- Born: c.1726 probably in Edinburgh
- Died: 1758 or later
- Occupation: merchant
- Known for: catering for funerals

= Margaret Hepburn =

Margaret Hepburn (c.1726 – 1758 or later) was an Edinburgh shopkeeper of goods relating to funerals.

==Life==
Its not known where Hepburn was born, but she was baptised in Edinburgh on the 4 September 1726 at St Giles, Edinburgh which is now Edinburgh Cathedral. She was the second daughter born to Margaret (born Fenton) and John Hepburn. Her father was the minister of Greyfriars Kirk in Edinburgh from 1723 when the family moved from Torryburn in Fife.

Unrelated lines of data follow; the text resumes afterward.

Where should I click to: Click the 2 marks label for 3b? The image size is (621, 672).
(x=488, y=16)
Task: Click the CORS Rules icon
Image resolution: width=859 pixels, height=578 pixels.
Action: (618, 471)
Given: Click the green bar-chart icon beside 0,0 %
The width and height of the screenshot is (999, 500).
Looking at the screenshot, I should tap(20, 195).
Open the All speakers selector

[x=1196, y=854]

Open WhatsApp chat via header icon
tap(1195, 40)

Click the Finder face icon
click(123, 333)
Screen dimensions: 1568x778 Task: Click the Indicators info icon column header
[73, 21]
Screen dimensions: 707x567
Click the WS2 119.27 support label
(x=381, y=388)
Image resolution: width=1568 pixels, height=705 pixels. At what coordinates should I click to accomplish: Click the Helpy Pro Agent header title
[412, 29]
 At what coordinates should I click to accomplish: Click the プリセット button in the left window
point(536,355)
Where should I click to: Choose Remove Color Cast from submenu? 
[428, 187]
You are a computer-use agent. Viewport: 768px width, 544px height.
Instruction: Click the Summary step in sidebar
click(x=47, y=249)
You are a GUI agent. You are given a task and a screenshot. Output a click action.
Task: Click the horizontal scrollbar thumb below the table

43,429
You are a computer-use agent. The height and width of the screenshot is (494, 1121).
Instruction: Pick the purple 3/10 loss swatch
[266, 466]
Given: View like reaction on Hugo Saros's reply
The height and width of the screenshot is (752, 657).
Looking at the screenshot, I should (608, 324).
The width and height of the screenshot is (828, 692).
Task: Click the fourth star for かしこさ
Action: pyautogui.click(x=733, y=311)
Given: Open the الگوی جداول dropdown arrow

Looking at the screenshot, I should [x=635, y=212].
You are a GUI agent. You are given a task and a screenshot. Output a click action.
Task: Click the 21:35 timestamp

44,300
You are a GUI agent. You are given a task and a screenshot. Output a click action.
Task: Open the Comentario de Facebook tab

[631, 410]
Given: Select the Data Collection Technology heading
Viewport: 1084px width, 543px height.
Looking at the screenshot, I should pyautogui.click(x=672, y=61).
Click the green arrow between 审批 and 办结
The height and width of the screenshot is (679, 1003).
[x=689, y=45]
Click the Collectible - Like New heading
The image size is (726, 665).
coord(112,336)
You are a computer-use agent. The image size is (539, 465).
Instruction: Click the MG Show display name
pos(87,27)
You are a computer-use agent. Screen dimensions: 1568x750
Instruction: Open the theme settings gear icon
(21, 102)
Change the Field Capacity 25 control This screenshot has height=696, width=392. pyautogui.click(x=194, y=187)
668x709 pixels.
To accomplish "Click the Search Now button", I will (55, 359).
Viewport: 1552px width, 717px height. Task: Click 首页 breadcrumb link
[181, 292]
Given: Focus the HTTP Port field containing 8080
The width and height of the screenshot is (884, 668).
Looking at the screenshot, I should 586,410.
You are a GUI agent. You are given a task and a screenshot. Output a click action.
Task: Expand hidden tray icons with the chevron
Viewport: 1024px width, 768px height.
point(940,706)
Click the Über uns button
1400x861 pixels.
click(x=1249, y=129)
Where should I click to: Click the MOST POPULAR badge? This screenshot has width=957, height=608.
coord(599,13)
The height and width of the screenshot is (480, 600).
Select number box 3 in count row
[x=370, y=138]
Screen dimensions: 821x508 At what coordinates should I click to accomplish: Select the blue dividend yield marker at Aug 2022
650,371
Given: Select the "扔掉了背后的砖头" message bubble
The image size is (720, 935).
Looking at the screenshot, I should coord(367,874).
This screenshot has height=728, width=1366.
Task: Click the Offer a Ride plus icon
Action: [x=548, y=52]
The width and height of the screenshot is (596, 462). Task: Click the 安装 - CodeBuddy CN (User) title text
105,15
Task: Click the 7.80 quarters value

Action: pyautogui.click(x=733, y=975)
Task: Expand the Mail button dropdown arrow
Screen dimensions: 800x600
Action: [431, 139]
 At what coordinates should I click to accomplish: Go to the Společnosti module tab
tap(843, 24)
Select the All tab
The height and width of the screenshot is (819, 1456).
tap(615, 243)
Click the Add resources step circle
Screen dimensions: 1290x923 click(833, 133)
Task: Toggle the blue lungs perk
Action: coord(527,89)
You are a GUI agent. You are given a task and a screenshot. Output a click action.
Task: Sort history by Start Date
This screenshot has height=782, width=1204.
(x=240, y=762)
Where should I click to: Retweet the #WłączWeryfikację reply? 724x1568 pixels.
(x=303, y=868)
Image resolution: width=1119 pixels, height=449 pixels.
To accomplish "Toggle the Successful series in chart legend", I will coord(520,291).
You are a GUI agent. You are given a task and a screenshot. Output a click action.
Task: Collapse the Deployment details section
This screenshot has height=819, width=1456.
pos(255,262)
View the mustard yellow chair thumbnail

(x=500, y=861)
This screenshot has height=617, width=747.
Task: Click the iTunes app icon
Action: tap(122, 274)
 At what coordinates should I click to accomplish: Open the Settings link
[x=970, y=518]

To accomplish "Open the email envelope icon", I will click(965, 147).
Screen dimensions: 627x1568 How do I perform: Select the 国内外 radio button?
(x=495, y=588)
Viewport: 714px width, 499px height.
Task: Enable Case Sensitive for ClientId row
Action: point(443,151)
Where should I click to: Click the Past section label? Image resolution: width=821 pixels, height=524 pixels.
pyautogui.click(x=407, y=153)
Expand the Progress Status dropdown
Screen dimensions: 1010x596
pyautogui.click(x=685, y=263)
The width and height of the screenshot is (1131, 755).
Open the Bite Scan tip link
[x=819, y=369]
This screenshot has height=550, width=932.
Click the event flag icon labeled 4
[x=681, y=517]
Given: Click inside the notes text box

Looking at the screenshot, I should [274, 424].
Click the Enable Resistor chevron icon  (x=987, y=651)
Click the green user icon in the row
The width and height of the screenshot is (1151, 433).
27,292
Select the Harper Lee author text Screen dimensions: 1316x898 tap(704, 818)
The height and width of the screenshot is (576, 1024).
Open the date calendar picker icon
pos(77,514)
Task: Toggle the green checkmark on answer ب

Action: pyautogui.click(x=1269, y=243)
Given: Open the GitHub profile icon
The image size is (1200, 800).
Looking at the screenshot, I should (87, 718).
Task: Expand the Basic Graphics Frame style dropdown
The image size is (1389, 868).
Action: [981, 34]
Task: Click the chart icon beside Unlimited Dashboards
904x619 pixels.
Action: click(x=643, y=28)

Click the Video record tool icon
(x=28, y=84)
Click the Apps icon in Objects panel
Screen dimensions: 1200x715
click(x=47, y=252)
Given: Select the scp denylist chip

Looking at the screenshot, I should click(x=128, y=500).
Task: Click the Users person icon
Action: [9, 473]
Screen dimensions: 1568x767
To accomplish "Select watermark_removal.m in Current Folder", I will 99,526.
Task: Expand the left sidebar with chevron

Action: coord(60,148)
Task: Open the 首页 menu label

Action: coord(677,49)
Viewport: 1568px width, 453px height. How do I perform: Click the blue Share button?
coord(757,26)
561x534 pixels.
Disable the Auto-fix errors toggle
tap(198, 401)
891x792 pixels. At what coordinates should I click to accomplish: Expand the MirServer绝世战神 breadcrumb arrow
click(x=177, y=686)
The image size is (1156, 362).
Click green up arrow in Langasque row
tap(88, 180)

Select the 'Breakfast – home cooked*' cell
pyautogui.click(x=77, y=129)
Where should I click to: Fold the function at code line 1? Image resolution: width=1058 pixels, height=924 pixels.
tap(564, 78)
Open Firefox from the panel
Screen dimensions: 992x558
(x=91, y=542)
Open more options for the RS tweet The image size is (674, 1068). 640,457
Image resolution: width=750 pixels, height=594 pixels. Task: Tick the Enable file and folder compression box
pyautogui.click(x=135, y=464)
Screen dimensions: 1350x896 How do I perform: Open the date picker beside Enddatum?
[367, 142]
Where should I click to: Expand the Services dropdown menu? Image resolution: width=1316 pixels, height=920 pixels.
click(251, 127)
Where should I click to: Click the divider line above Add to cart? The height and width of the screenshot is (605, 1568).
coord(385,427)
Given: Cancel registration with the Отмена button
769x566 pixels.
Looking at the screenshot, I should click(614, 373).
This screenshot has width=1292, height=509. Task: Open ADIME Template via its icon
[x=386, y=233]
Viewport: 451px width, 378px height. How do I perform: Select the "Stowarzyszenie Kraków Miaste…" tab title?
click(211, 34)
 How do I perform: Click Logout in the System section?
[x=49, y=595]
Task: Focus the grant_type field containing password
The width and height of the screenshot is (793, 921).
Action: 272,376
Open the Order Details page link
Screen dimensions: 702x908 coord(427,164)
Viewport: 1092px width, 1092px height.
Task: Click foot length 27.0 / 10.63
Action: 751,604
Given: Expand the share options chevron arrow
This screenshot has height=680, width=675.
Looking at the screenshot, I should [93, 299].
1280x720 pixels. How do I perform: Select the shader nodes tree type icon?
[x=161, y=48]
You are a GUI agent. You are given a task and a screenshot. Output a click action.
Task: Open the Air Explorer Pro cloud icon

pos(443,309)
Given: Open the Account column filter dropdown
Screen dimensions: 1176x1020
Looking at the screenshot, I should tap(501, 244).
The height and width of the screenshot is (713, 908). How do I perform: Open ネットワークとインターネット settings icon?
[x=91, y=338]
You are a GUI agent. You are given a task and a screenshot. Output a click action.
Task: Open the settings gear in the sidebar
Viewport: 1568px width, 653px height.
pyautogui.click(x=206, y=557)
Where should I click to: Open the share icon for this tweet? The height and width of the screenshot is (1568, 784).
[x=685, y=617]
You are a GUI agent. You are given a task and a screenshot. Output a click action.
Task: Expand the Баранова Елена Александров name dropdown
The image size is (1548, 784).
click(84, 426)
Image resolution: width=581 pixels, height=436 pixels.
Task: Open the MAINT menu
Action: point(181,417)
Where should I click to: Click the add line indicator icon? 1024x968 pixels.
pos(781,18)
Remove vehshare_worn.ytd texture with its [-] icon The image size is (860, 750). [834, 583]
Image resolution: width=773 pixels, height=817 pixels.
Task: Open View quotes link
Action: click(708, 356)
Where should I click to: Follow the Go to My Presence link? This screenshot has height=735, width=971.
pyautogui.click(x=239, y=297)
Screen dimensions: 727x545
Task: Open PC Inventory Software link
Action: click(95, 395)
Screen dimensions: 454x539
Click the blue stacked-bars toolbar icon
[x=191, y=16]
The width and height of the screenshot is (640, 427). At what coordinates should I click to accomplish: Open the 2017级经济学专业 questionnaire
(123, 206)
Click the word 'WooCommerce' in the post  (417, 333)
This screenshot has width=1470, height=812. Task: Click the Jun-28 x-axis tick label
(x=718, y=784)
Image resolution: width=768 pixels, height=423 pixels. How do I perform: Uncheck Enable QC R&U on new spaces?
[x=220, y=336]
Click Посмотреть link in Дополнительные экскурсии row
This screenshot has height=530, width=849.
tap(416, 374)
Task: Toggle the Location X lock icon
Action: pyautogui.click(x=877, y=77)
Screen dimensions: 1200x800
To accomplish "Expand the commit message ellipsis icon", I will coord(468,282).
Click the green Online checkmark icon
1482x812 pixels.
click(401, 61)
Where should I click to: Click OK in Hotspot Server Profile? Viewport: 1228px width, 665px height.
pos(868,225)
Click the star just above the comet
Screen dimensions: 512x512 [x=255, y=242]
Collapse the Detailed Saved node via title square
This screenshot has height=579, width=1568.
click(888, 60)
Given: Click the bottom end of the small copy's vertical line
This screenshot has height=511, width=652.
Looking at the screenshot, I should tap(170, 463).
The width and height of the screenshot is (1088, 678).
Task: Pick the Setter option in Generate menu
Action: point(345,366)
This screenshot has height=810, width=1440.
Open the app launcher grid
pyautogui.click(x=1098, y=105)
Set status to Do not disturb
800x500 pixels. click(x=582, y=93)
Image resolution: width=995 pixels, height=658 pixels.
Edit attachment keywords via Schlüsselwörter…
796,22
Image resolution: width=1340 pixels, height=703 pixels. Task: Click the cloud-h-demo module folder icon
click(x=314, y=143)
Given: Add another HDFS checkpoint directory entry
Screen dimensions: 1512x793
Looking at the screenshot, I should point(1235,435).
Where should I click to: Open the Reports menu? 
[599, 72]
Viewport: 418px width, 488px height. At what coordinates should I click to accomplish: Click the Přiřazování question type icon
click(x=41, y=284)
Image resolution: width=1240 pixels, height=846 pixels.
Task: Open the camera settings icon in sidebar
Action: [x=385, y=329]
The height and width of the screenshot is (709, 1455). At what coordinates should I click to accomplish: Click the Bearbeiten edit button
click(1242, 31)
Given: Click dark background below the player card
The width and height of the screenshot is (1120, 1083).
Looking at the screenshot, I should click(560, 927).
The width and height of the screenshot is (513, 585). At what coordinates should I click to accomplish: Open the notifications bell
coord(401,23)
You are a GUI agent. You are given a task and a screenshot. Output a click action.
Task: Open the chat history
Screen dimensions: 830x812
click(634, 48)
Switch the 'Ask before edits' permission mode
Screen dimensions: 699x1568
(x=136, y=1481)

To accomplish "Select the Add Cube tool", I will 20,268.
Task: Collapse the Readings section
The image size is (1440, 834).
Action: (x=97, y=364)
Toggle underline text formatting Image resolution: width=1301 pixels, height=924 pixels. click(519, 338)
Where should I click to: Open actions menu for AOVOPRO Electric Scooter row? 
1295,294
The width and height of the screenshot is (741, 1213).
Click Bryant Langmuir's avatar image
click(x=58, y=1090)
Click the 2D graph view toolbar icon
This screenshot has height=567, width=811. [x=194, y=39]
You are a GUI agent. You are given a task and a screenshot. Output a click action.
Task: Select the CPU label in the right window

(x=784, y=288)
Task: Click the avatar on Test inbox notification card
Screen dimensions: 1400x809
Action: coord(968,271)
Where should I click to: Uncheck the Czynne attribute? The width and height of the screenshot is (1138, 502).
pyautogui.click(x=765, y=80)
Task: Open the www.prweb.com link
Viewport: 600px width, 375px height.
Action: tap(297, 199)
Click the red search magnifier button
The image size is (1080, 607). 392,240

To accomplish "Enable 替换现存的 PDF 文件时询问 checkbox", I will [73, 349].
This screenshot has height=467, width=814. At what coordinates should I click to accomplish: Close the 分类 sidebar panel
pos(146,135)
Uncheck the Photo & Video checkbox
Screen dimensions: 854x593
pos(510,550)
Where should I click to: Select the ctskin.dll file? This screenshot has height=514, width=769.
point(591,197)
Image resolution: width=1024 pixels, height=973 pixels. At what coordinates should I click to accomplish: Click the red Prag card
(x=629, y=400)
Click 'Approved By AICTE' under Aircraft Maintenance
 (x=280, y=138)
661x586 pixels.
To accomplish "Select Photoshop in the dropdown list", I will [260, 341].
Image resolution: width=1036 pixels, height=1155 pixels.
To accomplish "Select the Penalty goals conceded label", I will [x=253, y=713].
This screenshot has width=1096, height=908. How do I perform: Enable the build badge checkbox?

Hepburn went into business with Lilias Christie and they were trading by 1749., together they sold or hired goods associated with funerals. They were known as grocers. Later these would have been supplied by an undertaker but at the time no one was employed in that role. Lilias Christie is thought to have been one of Hepburns relatives as her maternal grandparents were Thomas and Emelia Fenton and Emelia's father was James Lister, Cmamberlain to the Earl of Moray. All of James Lister's daughters were involved in confectionary and in particular funereary biscuits.

They would contact a "master household" who would see to all the arrangements on the ay of a funeral but Hepburn and Lister's business would supply appropriates draperies for the church and the household and they would arrange the supply of catering. Margaret's cousin sold wine for funerals and her aunt and uncle supplied provisions. They would hire glasses and sundry items like sugar tongs for the funeral together with plum cake and biscuit.

The business survived due to word of mouth although having a father who was a minister must have been helpful in finding clients. Her father was moved to New Grayfriars in 1732 and died still in service in 1749.

By 1758 her business partner had died but she was still trading. No records have been found after this date.